I am folding laundry at my kitchen table when the police car pulls up. There’s no fanfare—no sirens or flashing lights—yet that little niggle starts in the pit of my stomach, Mother Nature’s warning that all is not well. It’s getting dark out, early evening, and the neighbors’ porch lights are starting to come on. It’s dinnertime. Police don’t arrive on your doorstep at dinnertime unless something is wrong.

I glance through the archway to the living room where my slothful children are stretched across different pieces of furniture, angled toward their respective devices. Alive. Unharmed. In good health apart from, perhaps, a mild screen addiction. Seven-year-old Archie is watching a family play Wii games on the big iPad; four-year-old Harriet is watching little girls in America unwrap toys on the little iPad. Even two-year-old Edie is staring, slack-jawed, at the television. I feel some measure of comfort that my family is all under this roof. At least most of them are.

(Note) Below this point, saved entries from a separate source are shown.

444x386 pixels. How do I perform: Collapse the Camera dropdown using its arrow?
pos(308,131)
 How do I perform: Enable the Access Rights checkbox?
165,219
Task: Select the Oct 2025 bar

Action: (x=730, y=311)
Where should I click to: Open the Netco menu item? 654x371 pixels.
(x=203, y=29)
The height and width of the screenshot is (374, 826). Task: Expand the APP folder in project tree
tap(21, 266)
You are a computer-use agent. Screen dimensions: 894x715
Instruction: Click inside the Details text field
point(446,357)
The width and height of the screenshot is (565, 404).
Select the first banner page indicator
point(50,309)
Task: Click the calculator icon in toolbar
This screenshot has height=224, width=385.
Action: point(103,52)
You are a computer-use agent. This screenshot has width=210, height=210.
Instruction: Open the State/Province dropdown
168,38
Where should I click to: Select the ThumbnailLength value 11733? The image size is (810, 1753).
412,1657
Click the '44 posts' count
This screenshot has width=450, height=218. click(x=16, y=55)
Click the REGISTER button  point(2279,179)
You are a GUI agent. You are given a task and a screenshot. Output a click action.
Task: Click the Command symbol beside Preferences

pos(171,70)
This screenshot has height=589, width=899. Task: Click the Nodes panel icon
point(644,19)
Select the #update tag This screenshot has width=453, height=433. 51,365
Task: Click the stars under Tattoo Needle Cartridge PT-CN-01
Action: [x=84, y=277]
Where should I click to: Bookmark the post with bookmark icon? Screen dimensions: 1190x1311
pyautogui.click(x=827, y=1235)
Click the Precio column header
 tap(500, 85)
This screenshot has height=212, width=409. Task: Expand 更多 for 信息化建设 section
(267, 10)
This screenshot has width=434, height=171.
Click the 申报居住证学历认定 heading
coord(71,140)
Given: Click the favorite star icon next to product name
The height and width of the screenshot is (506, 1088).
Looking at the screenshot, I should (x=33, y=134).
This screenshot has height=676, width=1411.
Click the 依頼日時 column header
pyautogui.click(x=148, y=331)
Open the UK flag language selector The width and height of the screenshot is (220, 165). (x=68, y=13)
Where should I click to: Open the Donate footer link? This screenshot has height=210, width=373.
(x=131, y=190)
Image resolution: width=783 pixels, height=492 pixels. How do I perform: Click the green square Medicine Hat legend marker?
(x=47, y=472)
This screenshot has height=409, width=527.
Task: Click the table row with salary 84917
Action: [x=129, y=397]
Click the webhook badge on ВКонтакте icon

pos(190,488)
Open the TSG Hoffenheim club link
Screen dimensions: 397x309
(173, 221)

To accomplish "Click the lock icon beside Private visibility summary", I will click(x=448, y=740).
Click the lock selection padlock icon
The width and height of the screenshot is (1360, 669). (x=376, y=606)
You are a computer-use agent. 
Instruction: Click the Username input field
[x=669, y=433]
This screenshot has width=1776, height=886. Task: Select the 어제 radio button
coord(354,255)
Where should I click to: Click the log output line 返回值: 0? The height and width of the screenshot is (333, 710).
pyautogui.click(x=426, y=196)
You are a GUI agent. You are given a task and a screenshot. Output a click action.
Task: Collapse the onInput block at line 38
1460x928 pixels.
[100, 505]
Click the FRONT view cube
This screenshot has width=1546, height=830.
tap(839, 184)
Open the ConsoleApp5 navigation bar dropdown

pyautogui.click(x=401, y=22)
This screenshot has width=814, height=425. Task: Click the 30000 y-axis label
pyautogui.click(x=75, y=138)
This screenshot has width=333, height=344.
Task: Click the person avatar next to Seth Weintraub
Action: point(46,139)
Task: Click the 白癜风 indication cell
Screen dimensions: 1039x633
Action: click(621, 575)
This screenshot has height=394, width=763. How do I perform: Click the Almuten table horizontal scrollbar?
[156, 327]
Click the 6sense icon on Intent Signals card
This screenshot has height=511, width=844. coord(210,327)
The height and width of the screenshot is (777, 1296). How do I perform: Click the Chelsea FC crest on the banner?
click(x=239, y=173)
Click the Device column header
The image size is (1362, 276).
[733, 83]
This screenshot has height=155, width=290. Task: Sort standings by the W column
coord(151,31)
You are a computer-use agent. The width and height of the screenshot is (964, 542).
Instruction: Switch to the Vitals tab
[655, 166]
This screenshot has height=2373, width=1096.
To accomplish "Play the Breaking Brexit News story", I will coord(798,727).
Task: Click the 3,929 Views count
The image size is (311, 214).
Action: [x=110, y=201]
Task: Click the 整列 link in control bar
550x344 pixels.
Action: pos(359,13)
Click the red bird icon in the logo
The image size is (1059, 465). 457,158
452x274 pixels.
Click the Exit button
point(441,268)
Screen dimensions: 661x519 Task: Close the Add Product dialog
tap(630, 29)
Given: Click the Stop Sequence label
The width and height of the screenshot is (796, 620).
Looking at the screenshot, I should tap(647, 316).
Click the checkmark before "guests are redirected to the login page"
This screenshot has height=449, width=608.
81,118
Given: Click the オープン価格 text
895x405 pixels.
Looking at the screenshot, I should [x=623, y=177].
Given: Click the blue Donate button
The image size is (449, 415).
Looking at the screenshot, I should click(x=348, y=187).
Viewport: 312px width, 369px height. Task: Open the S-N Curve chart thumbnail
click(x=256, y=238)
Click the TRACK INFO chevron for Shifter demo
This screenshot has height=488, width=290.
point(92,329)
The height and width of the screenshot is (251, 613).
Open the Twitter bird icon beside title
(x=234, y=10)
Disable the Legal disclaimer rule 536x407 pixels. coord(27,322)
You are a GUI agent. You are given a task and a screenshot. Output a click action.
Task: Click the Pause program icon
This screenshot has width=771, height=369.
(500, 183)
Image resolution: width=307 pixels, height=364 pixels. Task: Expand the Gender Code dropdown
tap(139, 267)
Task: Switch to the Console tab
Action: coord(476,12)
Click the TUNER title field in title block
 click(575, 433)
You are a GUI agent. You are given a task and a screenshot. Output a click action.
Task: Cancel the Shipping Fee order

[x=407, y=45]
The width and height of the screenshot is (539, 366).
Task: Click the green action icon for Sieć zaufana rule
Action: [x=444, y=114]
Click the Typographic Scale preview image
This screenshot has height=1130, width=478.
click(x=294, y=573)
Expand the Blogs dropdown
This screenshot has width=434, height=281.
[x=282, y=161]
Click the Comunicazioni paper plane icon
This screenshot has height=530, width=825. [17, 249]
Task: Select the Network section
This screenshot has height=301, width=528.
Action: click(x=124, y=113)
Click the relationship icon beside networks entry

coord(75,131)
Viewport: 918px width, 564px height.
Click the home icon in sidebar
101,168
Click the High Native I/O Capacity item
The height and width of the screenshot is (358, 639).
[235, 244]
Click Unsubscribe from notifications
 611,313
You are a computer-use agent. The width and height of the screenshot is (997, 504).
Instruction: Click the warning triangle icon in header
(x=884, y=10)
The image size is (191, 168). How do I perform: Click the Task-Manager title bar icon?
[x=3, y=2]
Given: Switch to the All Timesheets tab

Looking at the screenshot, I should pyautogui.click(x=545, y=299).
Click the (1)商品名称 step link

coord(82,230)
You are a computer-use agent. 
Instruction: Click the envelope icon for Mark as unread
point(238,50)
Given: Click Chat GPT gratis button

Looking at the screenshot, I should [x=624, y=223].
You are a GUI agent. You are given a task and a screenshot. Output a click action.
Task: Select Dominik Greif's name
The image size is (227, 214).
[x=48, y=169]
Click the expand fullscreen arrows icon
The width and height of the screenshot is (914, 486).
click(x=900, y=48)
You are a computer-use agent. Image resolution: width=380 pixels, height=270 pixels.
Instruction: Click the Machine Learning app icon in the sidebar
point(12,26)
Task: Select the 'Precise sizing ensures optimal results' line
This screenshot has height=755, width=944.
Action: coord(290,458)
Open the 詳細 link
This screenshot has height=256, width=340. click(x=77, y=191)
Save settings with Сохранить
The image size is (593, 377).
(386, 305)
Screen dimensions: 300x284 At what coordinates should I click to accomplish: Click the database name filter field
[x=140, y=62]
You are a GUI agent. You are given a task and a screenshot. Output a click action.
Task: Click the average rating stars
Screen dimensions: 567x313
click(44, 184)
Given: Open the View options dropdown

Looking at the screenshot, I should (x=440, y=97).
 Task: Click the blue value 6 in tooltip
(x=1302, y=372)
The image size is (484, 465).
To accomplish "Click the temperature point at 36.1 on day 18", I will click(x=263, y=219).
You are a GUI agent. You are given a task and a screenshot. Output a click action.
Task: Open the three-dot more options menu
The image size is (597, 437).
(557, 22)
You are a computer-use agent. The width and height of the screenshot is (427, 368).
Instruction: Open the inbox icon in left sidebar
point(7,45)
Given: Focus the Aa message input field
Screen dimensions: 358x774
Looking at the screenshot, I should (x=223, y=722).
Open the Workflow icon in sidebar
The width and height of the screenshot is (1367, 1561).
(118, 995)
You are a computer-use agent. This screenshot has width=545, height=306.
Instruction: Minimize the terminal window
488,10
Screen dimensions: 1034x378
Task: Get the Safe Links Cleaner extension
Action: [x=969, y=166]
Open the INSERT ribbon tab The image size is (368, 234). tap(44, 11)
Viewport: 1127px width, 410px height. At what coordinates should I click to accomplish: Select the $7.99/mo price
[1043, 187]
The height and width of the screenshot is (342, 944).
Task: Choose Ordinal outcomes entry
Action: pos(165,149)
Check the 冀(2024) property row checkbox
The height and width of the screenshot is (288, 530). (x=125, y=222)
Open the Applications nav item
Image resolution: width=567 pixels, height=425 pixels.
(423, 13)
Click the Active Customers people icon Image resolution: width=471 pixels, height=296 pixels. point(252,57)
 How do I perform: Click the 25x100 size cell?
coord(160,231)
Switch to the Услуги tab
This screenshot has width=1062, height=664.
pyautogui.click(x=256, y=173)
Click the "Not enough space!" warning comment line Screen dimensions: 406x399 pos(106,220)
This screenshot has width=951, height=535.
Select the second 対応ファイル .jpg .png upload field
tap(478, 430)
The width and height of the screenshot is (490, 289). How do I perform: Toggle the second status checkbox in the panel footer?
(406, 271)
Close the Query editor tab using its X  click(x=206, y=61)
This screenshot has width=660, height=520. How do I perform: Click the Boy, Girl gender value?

Dad, I think suddenly. Oh no, please not Dad.

I look back at the police car. The headlights illuminate a light mist of rain.

At least it’s not the children, a guilty little voice in my head whispers. At least it isn’t Ollie. Ollie is on the back deck, grilling burgers. Safe. He came home from work early today, not feeling well apparently, though he doesn’t seem particularly unwell. In any case, he’s alive and I’m wholeheartedly grateful for that.

The rain has picked up a little now, turning the mist into distinct, precise raindrops. The police kill the engine, but don’t get out right away. I ball up a pair of Ollie’s socks and place them on top of his pile and then reach for another pair. I should stand up, go to the door, but my hands continue to fold on autopilot, as if by continuing to act normally the police car will cease to exist and all will be right in the world again. But it doesn’t work. Instead, a uniformed policeman emerges from the driver’s seat.

“Muuuuum!” Harriet calls. “Edie is watching the TV!”

Two weeks ago, a prominent news journalist had spoken out publicly about her “revulsion” that children under the age of three were exposed to TV, actually going so far as to call it “child abuse.” Like most Australian mothers, I’d been incensed about this and followed with the predictable diatribe of, “What would she know? She probably has a team of nannies and hasn’t looked after her children for a day in her life!” before swiftly instating the “no screens for Edie rule” which lasted until twenty minutes ago when I was on the phone with the energy company, and Edie decided to try the old “Mum, muuuum, MUUUUUM…” trick until I relented, popping on an episode of Play School and retreating to the bedroom to finish my phone call.

“It’s all right, Harriet,” I say, my eyes still on the window.

Harriet’s cross little face appears in front of me, her dark brown hair and thick fringe swishing around her face like a mop. “But you SAID…”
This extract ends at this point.